**GIVEN REQUEST 1:**
In the passage on Sunday observance below, in what year did Constantine implement the first Sunday law?
**GIVEN REQUEST 2:**
Rewrite everything from "What do these" down to "reflection." in the passage on Sunday observance, replacing "celebration" with "festivity".

Church doctrine needed stronger and
clearer definition. Questions were
raised for which there was little
agreement. Cultural, linguistic and
social factors were beginning to
define Christendom according to
geography. The result, which could be
easily anticipated, was a highly
fractured church. A central
office for church leadership
was needed. The Christians in Rome
believed they were in the best
position to lead a universal
Christian Church, since the Roman
government was looking more favorably
toward Christianity. When Constantine
came to the throne, he used
Christianity for political advantage.
Constantine thought that Christianity
could unify the Roman Empire. By
endorsing a Roman version
of Christianity, Constantine set a
powerful sequence of events into
motion. In future years, the Church
of Rome would dominate all factions
of Christianity.
What do these events
have to do with Sunday observance?
The Roman Christians were the first
group to adopt Sunday observance.
Strange as it may seem, they never
claimed divine authority for this
action. Further, the Roman Christians
did not consider Sunday work as
sinful. Instead, Sunday was regarded
as a day of celebration and
rejoicing, not a day of fasting or
reflection.
Constantine was an
astute politician. When he ascended
to the throne, the Roman Empire was
fractured by ethnicity. Constantine
was looking for a way to unify the
empire and he saw Christianity as a
means to an end. Therefore, he
got religion and baptized his
army into Christianity by marching
them through a river. To further
promote his religion and political
interests, he implemented the first
Sunday law in A.D. 321:
Let all judges
and all city people and all
tradesmen, rest upon the venerable
day of the Sun. But let those
dwelling in the country freely and
with full liberty attend to the
culture of their fields; since it
frequently happens, that no other day
is fit for the sowing of grain, or
the planting of vines; hence the
favorable time should not be allowed
to pass, lest the provision of heaven
be lost. (Cod. Justin, III Tit
12, L.3., March 7, A.D. 321.)
Of course, this decree
brought great pleasure to the bishop
of Rome since the aims of the Roman
church and the aims of the government
were on parallel courses. The
government wanted a stable empire and
the church wanted control over one
universal Christian church.

**DATA SEGMENT:**
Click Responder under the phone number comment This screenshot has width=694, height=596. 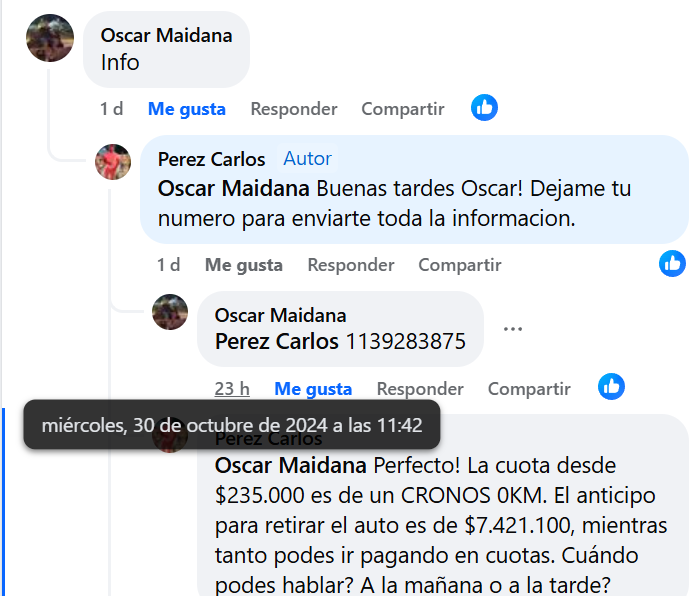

**OUTPUT 1:**
A.D. 321

**OUTPUT 2:**
What do these events
have to do with Sunday observance?
The Roman Christians were the first
group to adopt Sunday observance.
Strange as it may seem, they never
claimed divine authority for this
action. Further, the Roman Christians
did not consider Sunday work as
sinful. Instead, Sunday was regarded
as a day of festivity and
rejoicing, not a day of fasting or
reflection.